What you will do
Convert the records below into a numbered list, one entry per line, skipping blank lines and leaving out the pictures.

Source data
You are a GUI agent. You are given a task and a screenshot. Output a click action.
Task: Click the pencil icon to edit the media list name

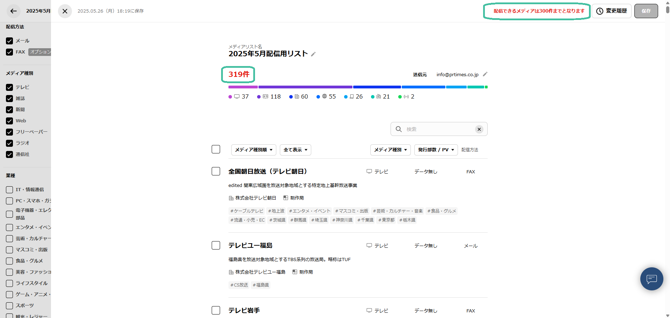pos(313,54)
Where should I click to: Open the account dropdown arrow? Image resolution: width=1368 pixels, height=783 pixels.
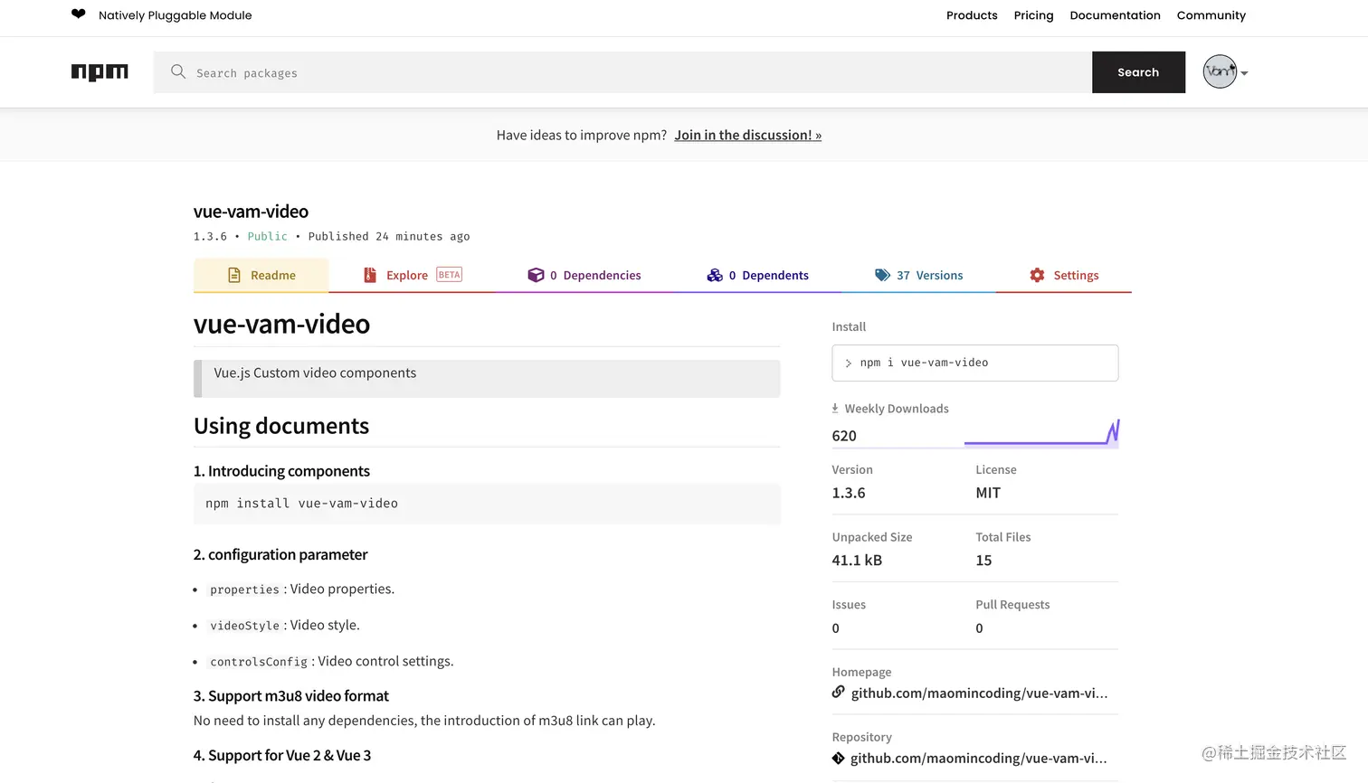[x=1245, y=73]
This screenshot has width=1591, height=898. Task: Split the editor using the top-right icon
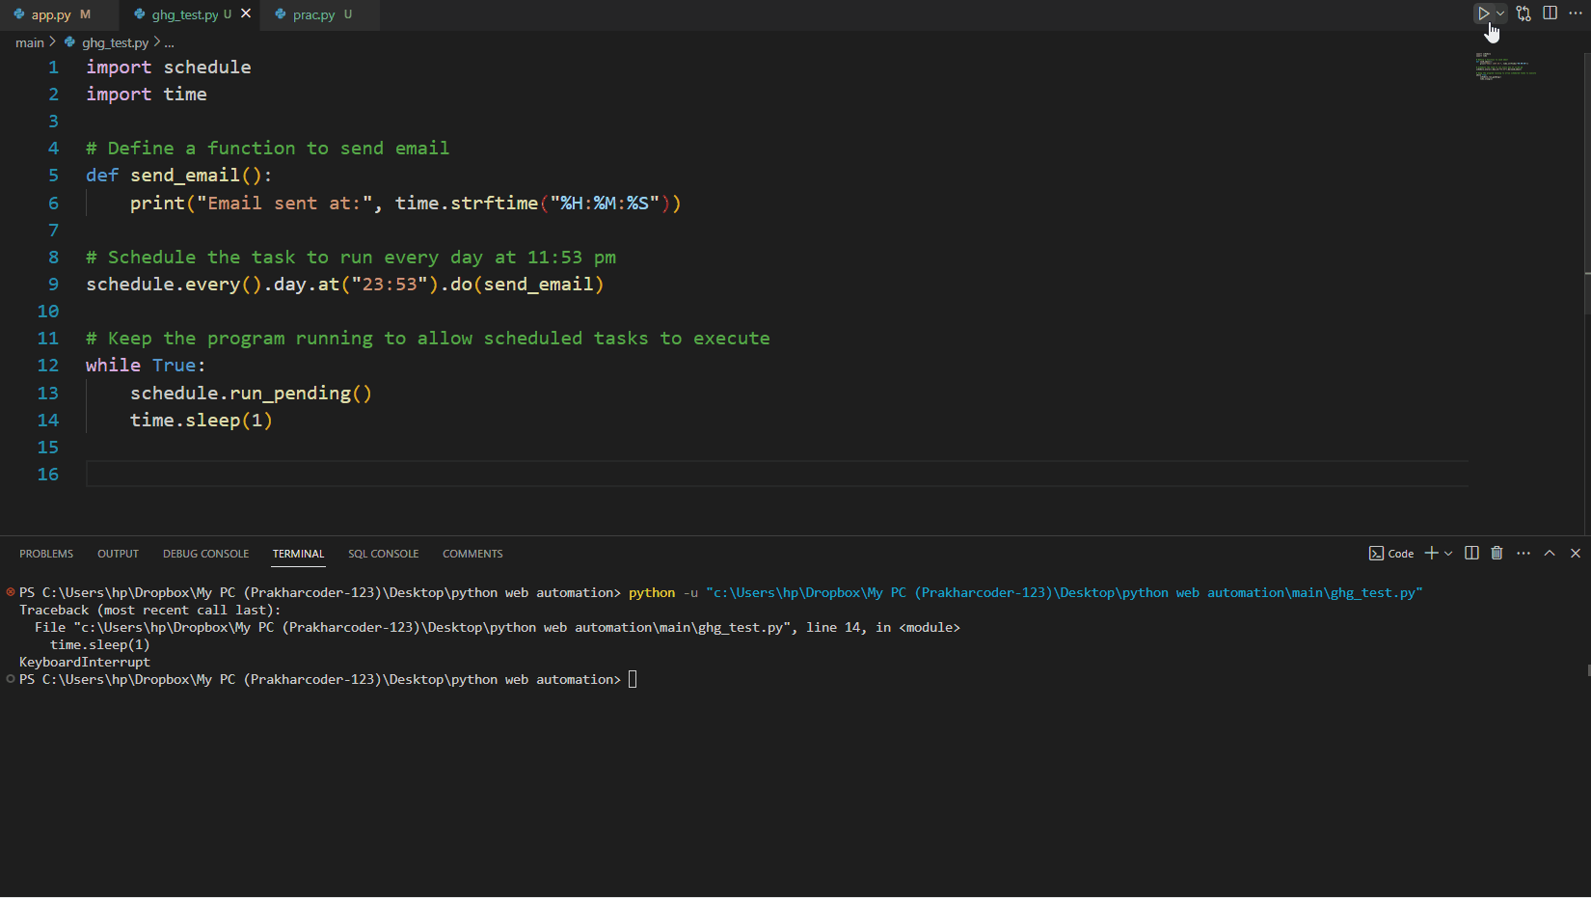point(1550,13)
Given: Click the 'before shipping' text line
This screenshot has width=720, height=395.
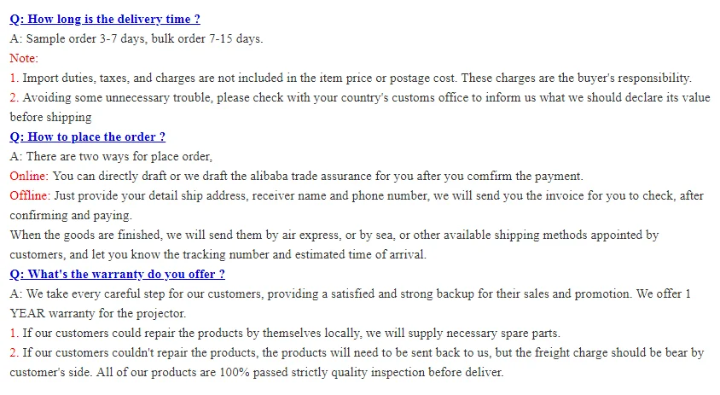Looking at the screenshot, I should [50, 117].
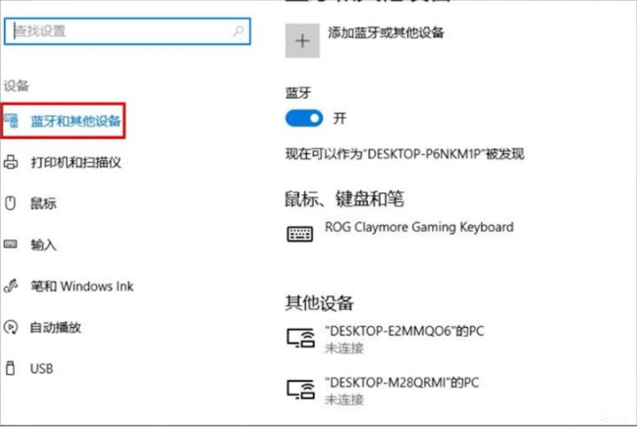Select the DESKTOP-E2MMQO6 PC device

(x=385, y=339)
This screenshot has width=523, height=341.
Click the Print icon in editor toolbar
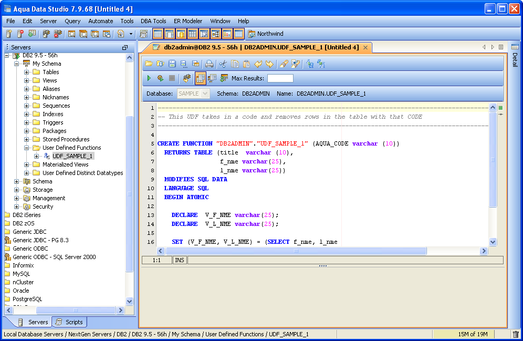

Solution to the problem
1. You are a GUI agent. You are given a task and a screenshot. Output a click action.
2. Task: Click the pencil icon to edit the media list name
3. pos(313,54)
4. Where should I click to: Open the account dropdown arrow? Image resolution: width=1368 pixels, height=783 pixels.
5. [x=1245, y=73]
6. This screenshot has width=1591, height=898. Task: Split the editor using the top-right icon
7. point(1550,13)
8. Given: Click the 'before shipping' text line
9. This screenshot has width=720, height=395.
10. Looking at the screenshot, I should [50, 117].
11. Select the DESKTOP-E2MMQO6 PC device
12. (x=385, y=339)
13. This screenshot has width=523, height=341.
14. Click the Print icon in editor toolbar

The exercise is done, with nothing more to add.